Representations: Hash Table vs Binary Search Tree (self-balancing)
There are two main efficient data structures used to represent associative
arrays, the hash table and the self-balancing binary search tree. Skip lists
are also an alternative, though relatively new and not as widely used.
Relative advantages and disadvantages include:
* Hash tables have faster average lookup and insertion time (O(1)),
while some kinds of binary search tree have faster worst-case lookup and
insertion time (O(log n) instead of O(n)). Hash tables have seen extensive
use in real time systems, but trees can be useful in high-security real time
systems where untrusted users may deliberately supply information that
triggers worst-case performance in a hash table, although careful design can
remove that issue. Hash tables shine in very large arrays, where O(1)

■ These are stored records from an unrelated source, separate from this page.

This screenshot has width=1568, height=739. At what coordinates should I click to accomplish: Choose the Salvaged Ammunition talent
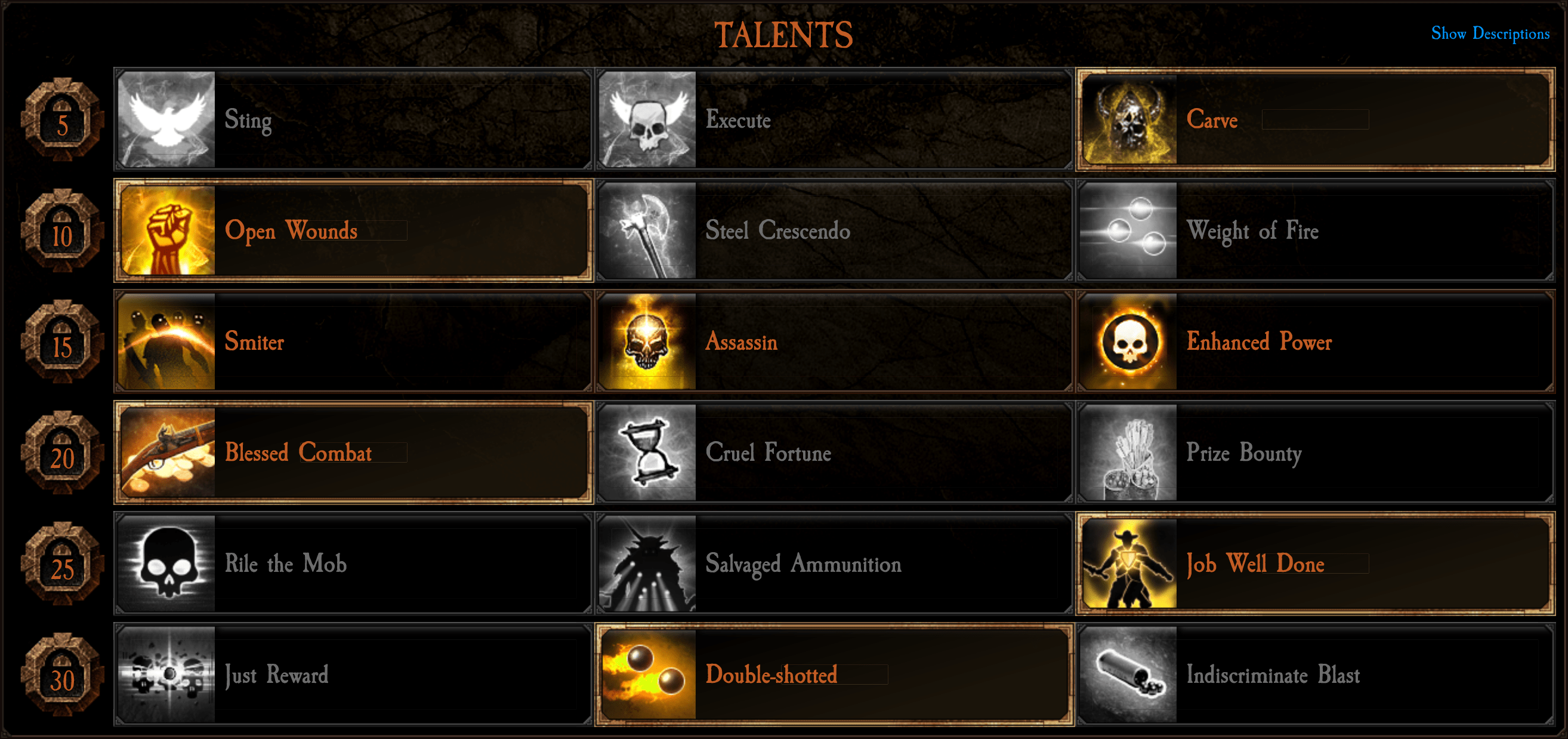tap(834, 564)
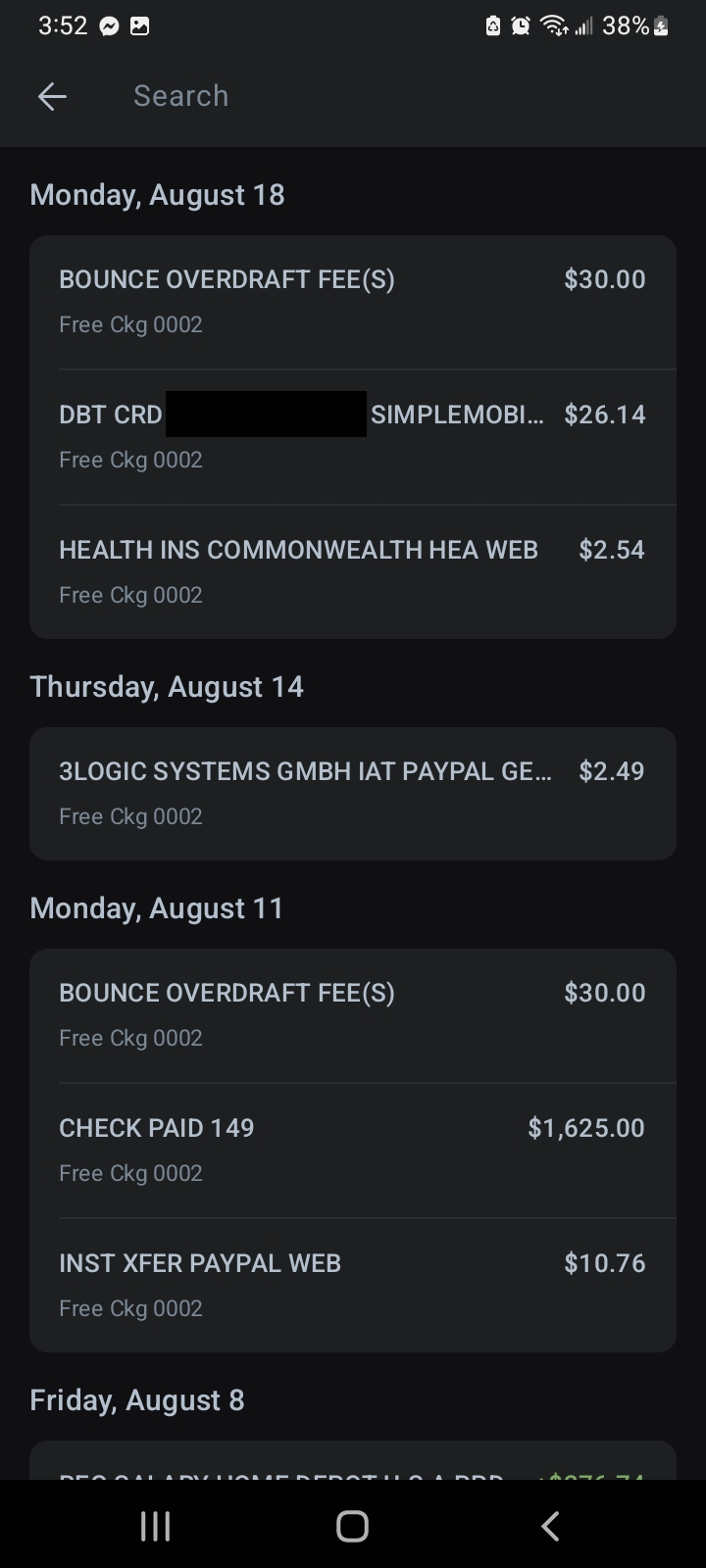Tap the Messenger notification icon
706x1568 pixels.
pos(110,27)
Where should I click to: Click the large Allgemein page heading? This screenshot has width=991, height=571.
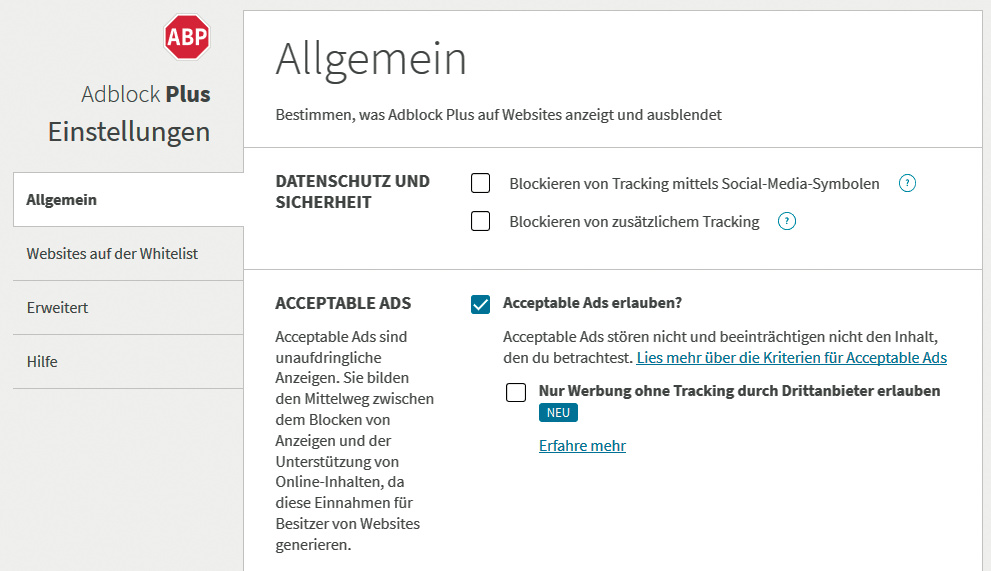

performance is important. Skip lists have worst-case operation time of O(n),
but average-case of O(log n), with much less insertion and deletion
overhead than balanced binary trees.
* Hash tables can have more compact storage for small value types,
especially when the values are bits.
* There are simple persistent versions of balanced binary trees, which
are especially prominent in functional languages.
* Building a hash table requires a reasonable hash function for the key
type, which can be difficult to write well, while balanced binary trees and
skip lists only require a total ordering on the keys. On the other hand,
with hash tables the data may be cyclically or partially ordered without any
problems.
* Balanced binary trees and skip lists preserve ordering — allowing one
to efficiently iterate over the keys in order or to efficiently locate an
association whose key is nearest to a given value. Hash tables do not
preserve ordering and therefore cannot perform these operations as
efficiently.
* Balanced binary trees can be easily adapted to efficiently assign a
single value to a large ordered range of keys, or to count the number of
keys in an ordered range.